Re: [PATCH v6 2/3] zram: fix deadlock with sysfs attribute usage and module removal

Luis Chamberlain <mcgrof@xxxxxxxxxx> · Thu, 22 Jul 2021 15:17:05 -0700

On Wed, Jul 21, 2021 at 01:29:29PM +0200, Greg KH wrote:
> On Fri, Jul 02, 2021 at 05:19:57PM -0700, Luis Chamberlain wrote:
> > +#define MODULE_DEVICE_ATTR_FUNC_STORE(_name) \
> > +static ssize_t module_ ## _name ## _store(struct device *dev, \
> > +				   struct device_attribute *attr, \
> > +				   const char *buf, size_t len) \
> > +{ \
> > +	ssize_t __ret; \
> > +	if (!try_module_get(THIS_MODULE)) \
> > +		return -ENODEV; \
> 
> I feel like this needs to be written down somewhere as I see it come up
> all the time.

I'll go ahead and cook up a patch to do just this after I send this
email out.

> Again, this is racy and broken code.  You can NEVER try to increment
> your own module reference count unless it has already been incremented
> by someone external first.

In the zram driver's case the sysfs files are still pegged on, because
as we noted before the kernfs active reference will ensure the store
operation still exists. If the driver removes the operation prior to
getting the active reference, the write will just fail. kernfs ensures
once a file is opened the op is not removed until the operation completes.

If a file is opened then, the module cannot possibly be removed. The
piece of information we realy care about is the use of module_is_live()
inside try_module_get() which does:

static inline bool module_is_live(struct module *mod)
{                                                                               
	return mod->state != MODULE_STATE_GOING;
}

The try allows module removal to trump use of the sysfs file. If
userspace wants the module removed, it gives up in favor for that
operation.

> As "proof", what happens if this module is unloaded right _before_ this
> call happens?  The module will be unloaded, memory zeroed out (or
> overridden), and then the processor will resume here and try to call (or
> return into) this code path.

The use of try_module_get() is protected to be correct by the kernfs active
reference, which in turn ensures the module is not gone. That is, when
a sysfs file read / write op is issued, if the file was opened we *know*
the module is not gone yet. It cannot possibly be removed. But once
inside the operation, try_module_get() can check to see if userspace did
want to remove the module, and if so it would immediately bail out and
yield to that operation.

Userspace cannot open a sysfs file with the module being gone.
The kernfs active prevents that.

> Boom.

I think it would be good we add a self test for this particular case.
I'll go ahead and extend my sysfs tests with one test for this case.

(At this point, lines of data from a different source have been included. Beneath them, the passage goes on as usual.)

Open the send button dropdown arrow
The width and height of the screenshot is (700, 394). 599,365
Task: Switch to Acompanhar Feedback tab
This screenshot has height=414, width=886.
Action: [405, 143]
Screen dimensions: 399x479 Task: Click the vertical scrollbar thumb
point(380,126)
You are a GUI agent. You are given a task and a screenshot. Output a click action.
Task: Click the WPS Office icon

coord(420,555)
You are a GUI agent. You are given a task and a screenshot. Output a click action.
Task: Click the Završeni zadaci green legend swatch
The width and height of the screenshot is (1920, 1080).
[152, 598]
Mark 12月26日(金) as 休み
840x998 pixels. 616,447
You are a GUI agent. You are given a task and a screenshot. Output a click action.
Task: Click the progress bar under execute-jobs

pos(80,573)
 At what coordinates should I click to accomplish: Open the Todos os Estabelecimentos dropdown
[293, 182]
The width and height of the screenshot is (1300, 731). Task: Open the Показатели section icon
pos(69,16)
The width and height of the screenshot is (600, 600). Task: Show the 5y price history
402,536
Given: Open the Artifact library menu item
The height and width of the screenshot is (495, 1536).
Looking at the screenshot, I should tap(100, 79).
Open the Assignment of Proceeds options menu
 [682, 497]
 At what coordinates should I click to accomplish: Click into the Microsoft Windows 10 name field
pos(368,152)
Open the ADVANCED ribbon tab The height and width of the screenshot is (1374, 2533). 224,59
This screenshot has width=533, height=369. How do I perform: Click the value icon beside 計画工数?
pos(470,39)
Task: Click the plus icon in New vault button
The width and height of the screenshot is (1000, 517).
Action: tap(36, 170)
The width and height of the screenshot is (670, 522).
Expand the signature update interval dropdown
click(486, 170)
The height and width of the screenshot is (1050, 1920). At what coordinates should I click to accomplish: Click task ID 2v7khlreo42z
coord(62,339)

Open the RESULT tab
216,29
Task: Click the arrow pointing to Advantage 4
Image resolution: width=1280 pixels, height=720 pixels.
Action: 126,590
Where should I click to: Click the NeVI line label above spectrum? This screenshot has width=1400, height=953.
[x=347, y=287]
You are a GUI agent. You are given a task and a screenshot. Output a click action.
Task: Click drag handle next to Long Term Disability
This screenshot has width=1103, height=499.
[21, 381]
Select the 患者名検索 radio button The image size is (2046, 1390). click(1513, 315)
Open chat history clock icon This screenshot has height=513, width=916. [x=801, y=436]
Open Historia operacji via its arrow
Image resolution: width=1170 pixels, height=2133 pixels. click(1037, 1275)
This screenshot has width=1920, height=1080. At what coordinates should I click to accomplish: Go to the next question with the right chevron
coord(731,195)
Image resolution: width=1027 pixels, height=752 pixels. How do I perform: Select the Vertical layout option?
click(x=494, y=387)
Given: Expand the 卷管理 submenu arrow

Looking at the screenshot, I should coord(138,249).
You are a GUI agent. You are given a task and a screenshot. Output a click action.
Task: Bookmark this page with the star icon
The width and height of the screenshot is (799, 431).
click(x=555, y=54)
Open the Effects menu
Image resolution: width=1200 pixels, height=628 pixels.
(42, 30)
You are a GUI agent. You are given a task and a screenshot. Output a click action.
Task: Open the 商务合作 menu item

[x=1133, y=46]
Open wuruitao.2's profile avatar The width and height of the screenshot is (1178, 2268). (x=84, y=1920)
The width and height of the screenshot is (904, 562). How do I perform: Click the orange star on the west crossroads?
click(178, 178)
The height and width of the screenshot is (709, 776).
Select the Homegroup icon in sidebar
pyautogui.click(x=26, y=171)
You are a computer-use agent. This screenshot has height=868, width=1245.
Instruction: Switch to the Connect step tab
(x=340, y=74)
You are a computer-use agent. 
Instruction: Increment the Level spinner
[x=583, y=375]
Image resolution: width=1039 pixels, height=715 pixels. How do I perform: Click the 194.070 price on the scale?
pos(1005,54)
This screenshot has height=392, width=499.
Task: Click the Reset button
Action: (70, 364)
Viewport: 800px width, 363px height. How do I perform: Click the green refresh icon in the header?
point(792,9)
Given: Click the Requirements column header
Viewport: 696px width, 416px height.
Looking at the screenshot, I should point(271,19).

I could do this by adding a new sysfs file to the test driver and where
all it does is this try_module_get() thing. This can then be raced with
module removals attempts.

But it does not mean all you say is wrong.

I think the value of what you are saying requires documenting as it
was not clear to me either. I'll send a patch now.

> Just say no to "try_module_get(THIS_MODULE)" as it is totally wrong.

Context is required and documented. I'll end a patch.

  Luis